Síndrome de Reye (comprometimento hepático, encefalopatia ehipoglicemia).
Dermatite por infecção bacteriana secundária (nesse caso as vesículas evoluem para pústulas). Pneumonia intersticial.
Orquite.
Otite média.
Broncopneumonia.
Impetigo.
Laringite (crupe varicelosa).
Erisipela.
Catapora hemorrágica (casos raros).
Catapora gangrenosa (casos raros).
Miocardite.
Hepatite.
Obs: Todas essas complicações são raras.
Sequelas
Cicatrizes permanentes;
Manchas escuras permanentes na pele.
Catapora congênita
O vírus da catapora não é considerado teratogênico, mas pode ocorrer raramente nos primeiros 4 meses de gravidez. Quando a gestante contrai a catapora nesse período pode ocorrer em alguns casos aborto espontâneo. Há na gravidez níveis altos de cortisol placentário que alteram e inibem a imunidade do RN, os anticorpos que surgem na vigência da catapora da gestante, não neutralizam o vírus, podendo apenas reduzir sua multiplicação. 20% das gestantes com catapora podem apresentar RN com catapora congênita, apresentando os seguintes sintomas.
peso baixo do RN;
RN nasce con lesões cutâneas cicatrizadas;
aumento do tamanho de uma ou mais extremidades;
mal formação ocular;
lesões cerebrais;
maior receptividade do RN para infecções;
RN natimorto.
Obs: Esses sintomas podem ocorrer caso a gestante adquira o vírus da catapora, nos primeiros 4 meses de gravidez.
Profilaxia
Isolamento domiciliar.
Cuidados gerais
As unhas da criança devem estar bem cortadas e lixadas, vale também para os adultos.
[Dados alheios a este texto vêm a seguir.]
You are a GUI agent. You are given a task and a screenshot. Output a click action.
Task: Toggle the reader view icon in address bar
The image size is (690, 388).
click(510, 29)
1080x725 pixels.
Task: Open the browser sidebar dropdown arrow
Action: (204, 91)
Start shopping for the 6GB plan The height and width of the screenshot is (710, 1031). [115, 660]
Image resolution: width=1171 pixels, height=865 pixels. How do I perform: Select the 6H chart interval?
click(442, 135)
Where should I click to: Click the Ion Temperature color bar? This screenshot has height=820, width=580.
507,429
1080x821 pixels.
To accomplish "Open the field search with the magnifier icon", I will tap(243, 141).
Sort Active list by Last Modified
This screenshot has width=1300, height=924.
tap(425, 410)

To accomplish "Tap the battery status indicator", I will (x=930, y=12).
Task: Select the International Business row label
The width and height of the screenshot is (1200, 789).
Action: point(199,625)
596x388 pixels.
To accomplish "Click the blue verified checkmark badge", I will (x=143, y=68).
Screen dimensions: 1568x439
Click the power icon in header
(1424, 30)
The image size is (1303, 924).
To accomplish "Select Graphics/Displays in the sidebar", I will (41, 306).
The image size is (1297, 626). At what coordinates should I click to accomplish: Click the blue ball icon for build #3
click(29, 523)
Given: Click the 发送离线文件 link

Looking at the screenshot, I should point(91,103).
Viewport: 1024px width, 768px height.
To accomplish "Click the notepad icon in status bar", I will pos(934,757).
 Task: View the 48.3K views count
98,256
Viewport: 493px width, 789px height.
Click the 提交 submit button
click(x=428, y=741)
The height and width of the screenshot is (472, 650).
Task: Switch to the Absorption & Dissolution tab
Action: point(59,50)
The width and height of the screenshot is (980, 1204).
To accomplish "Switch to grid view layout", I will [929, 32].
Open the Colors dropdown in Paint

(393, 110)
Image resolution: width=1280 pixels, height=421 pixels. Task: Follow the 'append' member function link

Para crianças de colo é interessante que se use uma luvinha para evitar que o bêbe mexa nas bolhas.
Jamais mexa nas lesões, pois podem resultar em cicatrizes ou manchas na pele permanentes.
Pode ser utilizada loção medicinal refrescante que contenha canfora ou uma pomada de bicarbonato de sódio e água, para aliviar o prurido.
Não é prudente que a criança com catapora tome banho de piscina, além de ser problemático para a criança pois a catapora deixa manchas visíveis no período da doença, a água do cloro pode irritar a pele causando prurido ou mesmo podendo levar à uma infecção devido ao efeito do cloro sobre as vesículas ou crostas que ainda não secaram definitivamente.
É prudente que a mulher grávida não visite uma pessoa com catapora.
A criança só deverá voltar à escola quando as crostas secarem completamente.